Пышнотелая женщина, чью полноту не скрывала просторная ночная рубашка, кинулась к детям, что-то им шепча и стараясь обнять сразу всех, одновременно. Только её старший сын, тринадцати летний Фриц, немного от неё отстранился, сделав небольшой шаг в сторону. Пусть его испуганный взгляд и метался по комнате, перемещаясь с отца на закрытые ставни, и обратно. Однако он, старался выглядеть как можно воинственней и в данный момент, худосочный подросток, чурался материнской опеки. Может быть, на это и обратили бы внимание, немного позже, но в спальне прозвучал новый, возмущённый окрик:

— Марта, где банка с ружейным салом?! Живо неси её сюда!

— Адольф, оно, это самое сало жутко воняло, и я, вчера, вынесла его в сарай.

— Что? Да как ты могла? Как и чем прикажешь отстреливаться от бандитов? Ведь в этой чёртовой инструкции ясно прописано: "После снаряжения барабана и прессовки заряда, установить капсюля и замазать каморы ружейным салом". — Всё. Нам конец. И всё это благодаря твоей глупости, женщина, из-за твоей дурной прихоти я не могу привести свой пистолет в боевое состояние.

Тут оживился Фриц, со словами: "Папа, прошу вас, дайте мне свой револьвер!" — Отрок кинулся к родителю и, попытавшись взять пистолет, залепетал: "Маменька, пожалуйста, принесите с кухни сливочное масло". — "Но оно топлёное, — ответила женщина, удивлённо посмотрев на своего сына, — да и успело сильно подтаять, я его забыла отнести на ледник". — "Ничего, и такое сгодится. Папенька, ведь и его можно использовать вместо ружейного сала". — "Неси его сюда, женщина. Живо!" — Поддержал сына Адольф.

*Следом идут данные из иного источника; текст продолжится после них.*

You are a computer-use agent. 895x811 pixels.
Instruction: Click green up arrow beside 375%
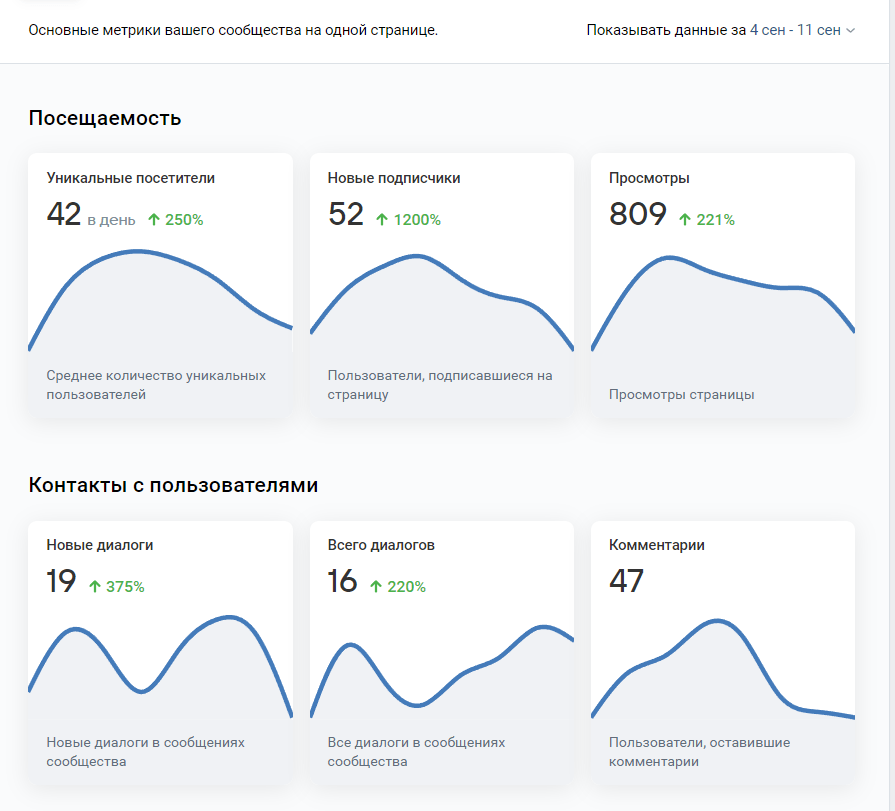(x=95, y=587)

Пока испуганная женщина, не обратившая внимание на то, что на ней по-прежнему не одето ничего кроме ночной рубахи, даже не заметила, что белый чепец из-за развязанных завязок остался на кровати, бегала за маслом, револьвер был снаряжён. А во входную дверь уже ломились, стараясь её выбить. Какое-то время ушло на то, чтоб глава семейства смазал каморы барабана, и приказал своим домочадцам оставаться в спальне. Пока он одобрительно кивнул сыну, заметив в его руках топорик для разделки мяса, входная дверь предательски затрещала. Так что Адольф еле успел добежать до коридорной двери, распахнуть её и, зажмурившись, наведя револьвер по принципу: "У ту степь" — сделать три выстрела. Послышался чей-то истошный крик, полный боли и отчаяния. Затем были ещё какие-то возмущённые возгласы, вопли, и, если судить по ним, нападавшие отступили. Что там происходило, хозяин не видел. И не потому, что он по прежнему боялся открыть глаза, даже если бы он это сделал, то пороховое марево, заполнившее коридор, не позволяло что-либо разглядеть.